We are different; everything about us is.
With my dying breath, I will honour and cherish you, if you will let me.
Without me realising it, you have become the most important thing in my life, the only thing I seem to care about, these days.
All I ask is that you consider letting me back in, to prove to you that I deserve what you so freely offered, in Katanos. ’
She couldn’t bite back this sob. It burst from her as she opened her eyes and stared at him imploringly.
‘What does that mean?’ she finally whispered.
‘That I want to date you,’ he said. ‘That I want to cherish and adore you, to stand by your side as you make your journalistic mark on the world, supporting your work, your goals, being whatever you need me to be, until you realise that your first instinct about us was right. We are meant to be together, and I will be here, if you’ll let me, every single day, until you see that what we share is unique and wonderful—and truly meant to be. ’
A tear slid down her cheek. ‘And if I won’t let you?’ she whispered, hauntingly.
Grief passed over his features, but he rallied quickly.
‘Then I’ll still be here, just in case you change your mind.
If you need me, or want me, or just need a friend to talk to about your day.
’ He squeezed her hand again. ‘In whatever capacity you’ll have me, I’m here.
I love you, Genevieve, but I’m not stupid enough to expect this to be easy.

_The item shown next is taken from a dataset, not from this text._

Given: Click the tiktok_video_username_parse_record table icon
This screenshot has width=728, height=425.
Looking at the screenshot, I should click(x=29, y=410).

I recognise what it took for you to admit your feelings for me, to even feel them at all.
And I know what my reaction must have done to you. I am for ever sorry for that.’
Another tear slid down her cheek and this time, he lifted his spare hand to dab it away.
‘Can we start with you giving me your number?’ he asked, and her heart lurched, because it was such a tender, gentle, uncertain request, so utterly nothing compared to what Genevieve wanted, but a part of her felt the need to cling to her protective barriers, just a while longer.
Even knowing that he could obtain her number easily, through one of his contacts, she appreciated that he was asking her. Respecting her autonomy.
‘Yes,’ she said, nodding slowly. ‘I’ll give you my number.’
He expelled a slow breath of relief. ‘And I’ll be sure to use it.’